(DOCUMENT SEGMENT):
Drill Into an Anomaly
- In Anomalies tab. , view the
- Double-click an anomaly to open the detailed view.
Initially, the page describes everything that is occurring during the anomaly's Start Time. To review how things change later in the anomaly's lifecycle, click events further along its timeline.
Examine the Anomaly Description
The anomaly description describes the anomaly in relation to its named Business Transaction, the severity level of the selected state transition event, and the top deviating Business Transaction metrics.
In this example, these are:
- Business Transaction:
/r/Checkout
- Severity Level: Critical
- Top Deviating Metrics: Average Response Time
The deviating metric is Average Response Time indicating that checkout responding slowly is the problem.
Examine the Timeline
The state transition events mark the moments when the anomaly moves between Warning and Critical states.
- The timeline in this example begins in the Criticalstate, followed 30 minutes later by a transition to the Warning state, which lasts only eight minutes.

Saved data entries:
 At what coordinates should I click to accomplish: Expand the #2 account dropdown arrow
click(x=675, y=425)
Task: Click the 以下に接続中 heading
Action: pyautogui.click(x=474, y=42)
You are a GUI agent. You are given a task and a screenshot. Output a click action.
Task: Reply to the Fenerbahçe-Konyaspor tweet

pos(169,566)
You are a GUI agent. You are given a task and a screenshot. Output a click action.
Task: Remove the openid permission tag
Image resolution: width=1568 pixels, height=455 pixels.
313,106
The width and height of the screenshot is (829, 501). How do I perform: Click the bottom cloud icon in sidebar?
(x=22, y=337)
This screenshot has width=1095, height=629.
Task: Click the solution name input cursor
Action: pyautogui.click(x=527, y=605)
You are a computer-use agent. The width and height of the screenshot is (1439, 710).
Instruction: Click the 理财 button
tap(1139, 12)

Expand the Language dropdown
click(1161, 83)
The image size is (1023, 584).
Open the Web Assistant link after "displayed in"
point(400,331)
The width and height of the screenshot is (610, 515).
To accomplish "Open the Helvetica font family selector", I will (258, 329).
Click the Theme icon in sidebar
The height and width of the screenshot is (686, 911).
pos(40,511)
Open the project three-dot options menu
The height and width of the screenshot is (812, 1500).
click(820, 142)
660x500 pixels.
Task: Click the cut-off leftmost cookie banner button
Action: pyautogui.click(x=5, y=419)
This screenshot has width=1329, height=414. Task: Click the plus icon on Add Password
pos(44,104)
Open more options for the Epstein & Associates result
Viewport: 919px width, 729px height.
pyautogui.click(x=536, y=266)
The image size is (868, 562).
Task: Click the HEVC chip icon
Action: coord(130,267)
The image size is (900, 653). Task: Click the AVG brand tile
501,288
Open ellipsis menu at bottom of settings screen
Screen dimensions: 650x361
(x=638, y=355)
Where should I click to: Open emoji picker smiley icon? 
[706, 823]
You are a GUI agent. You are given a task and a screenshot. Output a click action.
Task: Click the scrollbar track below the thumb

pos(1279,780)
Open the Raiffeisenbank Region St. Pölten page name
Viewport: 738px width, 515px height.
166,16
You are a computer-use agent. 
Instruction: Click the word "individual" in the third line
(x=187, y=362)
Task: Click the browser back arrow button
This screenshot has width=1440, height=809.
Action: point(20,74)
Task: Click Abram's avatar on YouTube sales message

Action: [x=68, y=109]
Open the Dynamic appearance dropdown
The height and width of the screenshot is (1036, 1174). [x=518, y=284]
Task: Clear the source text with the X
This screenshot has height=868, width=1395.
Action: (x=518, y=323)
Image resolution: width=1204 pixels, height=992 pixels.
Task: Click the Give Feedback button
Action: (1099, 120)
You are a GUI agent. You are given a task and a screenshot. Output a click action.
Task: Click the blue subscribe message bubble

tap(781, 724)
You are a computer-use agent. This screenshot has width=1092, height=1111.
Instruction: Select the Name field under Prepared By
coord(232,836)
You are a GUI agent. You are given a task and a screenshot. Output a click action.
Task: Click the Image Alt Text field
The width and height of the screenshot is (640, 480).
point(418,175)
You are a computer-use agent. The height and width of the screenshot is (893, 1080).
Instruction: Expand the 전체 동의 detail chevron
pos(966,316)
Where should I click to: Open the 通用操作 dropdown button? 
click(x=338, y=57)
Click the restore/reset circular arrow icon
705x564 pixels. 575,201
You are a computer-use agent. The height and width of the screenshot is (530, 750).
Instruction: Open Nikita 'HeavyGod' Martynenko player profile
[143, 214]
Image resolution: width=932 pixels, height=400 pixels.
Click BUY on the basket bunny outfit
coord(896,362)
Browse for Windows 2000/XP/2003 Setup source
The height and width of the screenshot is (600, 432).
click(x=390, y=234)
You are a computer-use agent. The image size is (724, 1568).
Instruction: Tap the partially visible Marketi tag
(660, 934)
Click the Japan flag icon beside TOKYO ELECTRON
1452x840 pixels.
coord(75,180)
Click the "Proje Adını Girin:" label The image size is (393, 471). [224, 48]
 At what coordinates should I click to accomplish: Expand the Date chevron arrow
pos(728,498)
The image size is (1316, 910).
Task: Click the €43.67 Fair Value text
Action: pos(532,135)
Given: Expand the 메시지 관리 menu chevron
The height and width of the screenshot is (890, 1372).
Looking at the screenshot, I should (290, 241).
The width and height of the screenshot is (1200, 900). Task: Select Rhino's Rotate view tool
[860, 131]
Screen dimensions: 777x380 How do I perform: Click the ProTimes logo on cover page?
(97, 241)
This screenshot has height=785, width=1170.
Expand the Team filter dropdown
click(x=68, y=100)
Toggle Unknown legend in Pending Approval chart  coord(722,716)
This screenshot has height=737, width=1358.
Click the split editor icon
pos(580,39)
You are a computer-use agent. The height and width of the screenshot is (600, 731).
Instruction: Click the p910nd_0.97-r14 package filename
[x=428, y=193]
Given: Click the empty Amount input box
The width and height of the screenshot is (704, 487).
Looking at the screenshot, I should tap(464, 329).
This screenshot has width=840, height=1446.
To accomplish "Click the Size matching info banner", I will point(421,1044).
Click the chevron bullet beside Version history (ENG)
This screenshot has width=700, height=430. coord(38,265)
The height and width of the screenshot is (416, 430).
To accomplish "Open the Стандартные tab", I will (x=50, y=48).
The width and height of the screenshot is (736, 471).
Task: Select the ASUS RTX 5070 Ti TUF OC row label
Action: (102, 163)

(TASK INSTRUCTIONS):
- a) Answer from the text on drilling into an anomaly:
(i) What happens when you double-click an anomaly?
(ii) Which metric is listed as the top deviating metric in the example?
(iii) What do the state transition events mark?
- b) Print the text on drilling into an anomaly, starting with "Initially, the page" and going on through "Business Transaction metrics.".

(SOLUTIONS BELOW):
- a)
(i) The detailed view opens.
(ii) Average Response Time.
(iii) The moments when the anomaly moves between Warning and Critical states.

- b)
Initially, the page describes everything that is occurring during the anomaly's Start Time. To review how things change later in the anomaly's lifecycle, click events further along its timeline.
Examine the Anomaly Description
The anomaly description describes the anomaly in relation to its named Business Transaction, the severity level of the selected state transition event, and the top deviating Business Transaction metrics.